» PROBLEM
Check every line of the material below for the string "will", and return the ones that have it.

» DATA PROVIDED
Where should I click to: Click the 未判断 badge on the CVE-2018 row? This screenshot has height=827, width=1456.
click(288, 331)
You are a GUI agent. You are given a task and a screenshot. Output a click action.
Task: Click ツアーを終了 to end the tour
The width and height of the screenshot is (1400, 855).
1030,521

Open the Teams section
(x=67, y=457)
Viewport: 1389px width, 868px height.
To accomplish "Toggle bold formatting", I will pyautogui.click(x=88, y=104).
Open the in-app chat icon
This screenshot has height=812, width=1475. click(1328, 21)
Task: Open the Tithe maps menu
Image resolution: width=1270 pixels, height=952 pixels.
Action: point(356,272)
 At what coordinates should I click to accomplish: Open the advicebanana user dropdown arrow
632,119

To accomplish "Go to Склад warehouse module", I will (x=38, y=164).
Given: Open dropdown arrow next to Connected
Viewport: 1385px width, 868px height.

» RESPONSE
To accomplish "Toggle bold formatting", I will pyautogui.click(x=88, y=104).
To accomplish "Go to Склад warehouse module", I will (x=38, y=164).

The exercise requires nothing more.